Eschatology fascinates the church. People love to hear about the book of Revelation (although many do not read it very carefully and I was one of them!). Popular books, television shows, and film incorporate many aspects of biblical theology concerning the Judgment to come at the hands of Jesus Christ, and all of these venues usually have no idea what they are talking about. They are not concerned with growing the faith and understanding of the Bible, but rather they are concerned with the growing of their bank account.
If a book can be sold saying that President So-and-So is the Anti-Christ, or the Sea Beast is Mr.
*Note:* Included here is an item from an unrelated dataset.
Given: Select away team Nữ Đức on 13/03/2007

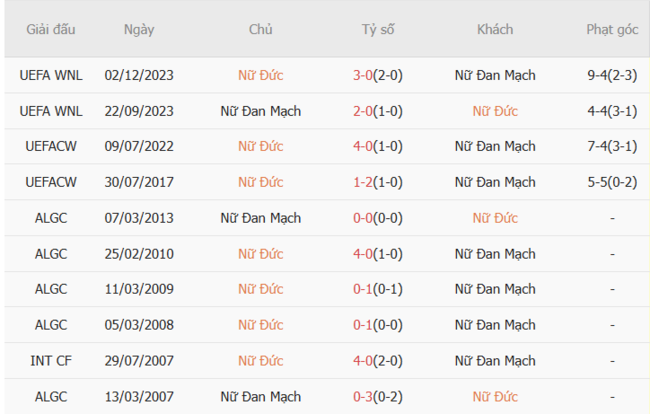Looking at the screenshot, I should click(x=495, y=396).
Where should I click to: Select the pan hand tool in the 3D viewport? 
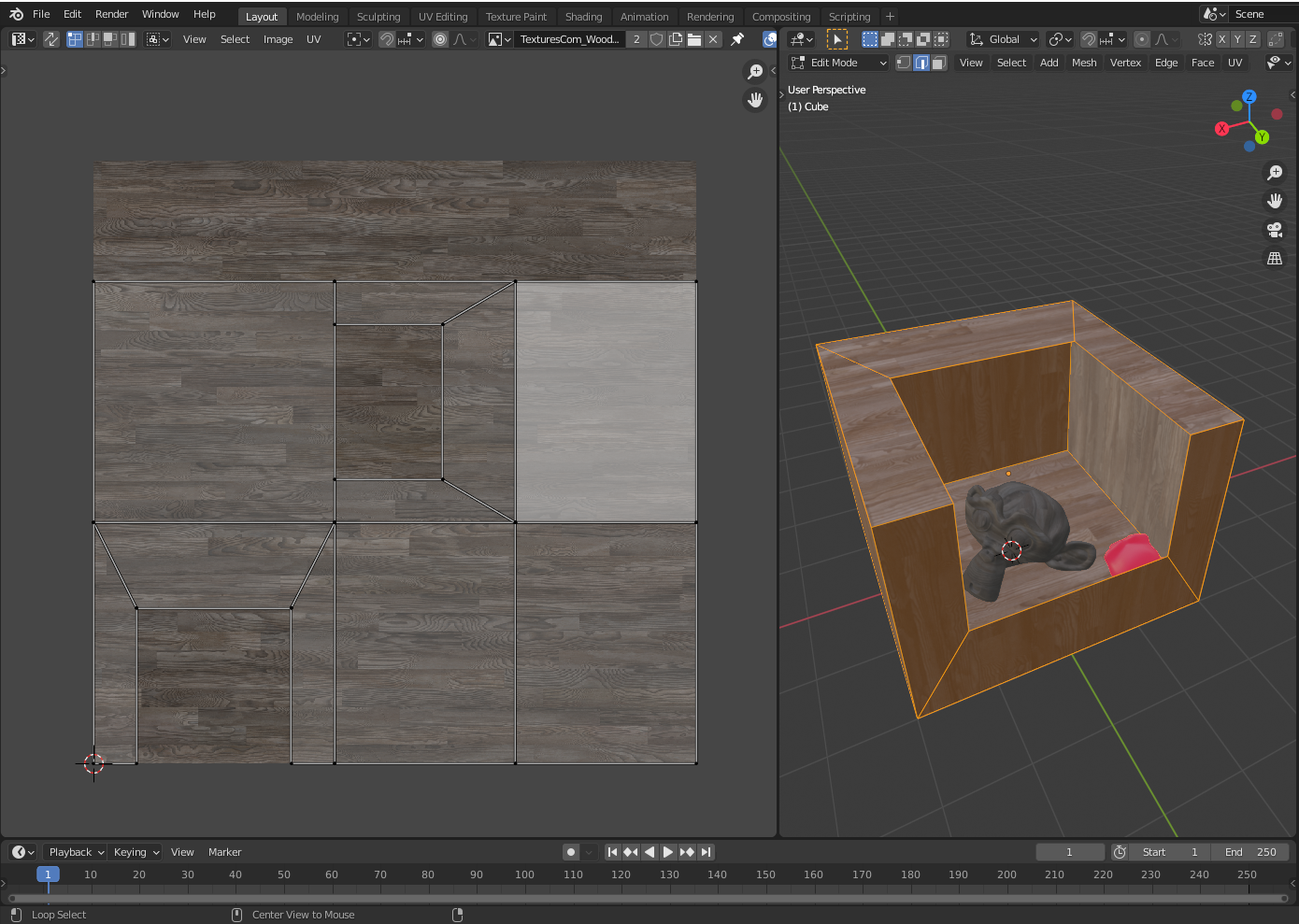point(1275,201)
Dictator from the Middle-East, or we will all one day have bar-codes tattooed on our necks, or foreheads, or wherever, then secularists know they can make money from swindling unsuspecting, naive Christians into purchasing a languid interpretation of the Book of Revelation.
The Book of Revelation is not concerned with a mythological Rapture, it is not concerned with the future persecution of the church that is said to get worse and worse, it is not concerned with a singular anti-Christ that rules the nations. It is not concerned with Apache helicopters or Henry Kissinger. this is all hogwash.
The Book of Revelation is concerned with the victory of Christ and the triumph of the church, not in a speculative future Millennium, but actually in history from the Ascension of Christ to the Last Day.
All that to say, don’t let yahoos interpret the Word of God for you. Don’t read Revelation with the current newspaper at hand. Read Revelation the way it is meant to be read, in context. The book is written to the church in the first century, so read it like it is. It is also written with the assumption that its readers will know the 65 books that came before, most especially the Five Books of Moses. If you don’t know your Bible, you won’t understand Revelation. It is that simple.
Now, all of that to say, let the Bible interpret the Bible. There is, in American church history, much debate about the meaning of 666 in Revelation 13:18. And there has been a recent post over at The Gospel Coalition by Dr. G.K. Beale on the meaning of this verse and you can read him here.
His argument, basically, is that 666 is a parody of 777 (which he argues is the number for the completeness of the Trinity, however this number only shows up in relation to a human, Genesis 5:31). Dr. Beale’s point is that 666 shows the complete sinfulness and incompleteness of the beast and its followers. This may have some credibility to it, and I would not dismiss out of hand completely. There certainly is truth in that rebellious leaders, kings, chiefs, princes, etc. parade themselves as saviors, however they are always false saviors. This is true.
However, as I said above, the Bible should interpret the Bible. So, what does the Bible have to say about the number 666? The Bible has the number 666 appear in reference to a rebellious King in 1 Kings 10:14 and its parallel account in 2 Chronicles 9:13. Solomon, a great king at first, rebelled against the Law of God by breaking the three commandments for kings in Deuteronomy 17:14-17. Solomon breaks all three commands from God and it is exemplified in his acquisition of 666 talents of gold, the glory of the earth. This is a significant number, about 50,000 pounds of gold a year. 666 is the number associated with apostate Jewish leaders.
John, in Revelation, is associating the beast with the fall of the great King Solomon into sin which brought about disaster for the nation of Israel. Who was the king in Jesus’s day that led Israel into disaster with the Roman Empire? Herod. Herod is the new Solomon, a beast, that brings destruction to Jerusalem and the Temple. Jesus, on the other hand, is the new Solomon (Matthew 12:42) which leads the city of God, the new Israel (Galatians 6:16), the church into victory absorbing the nations.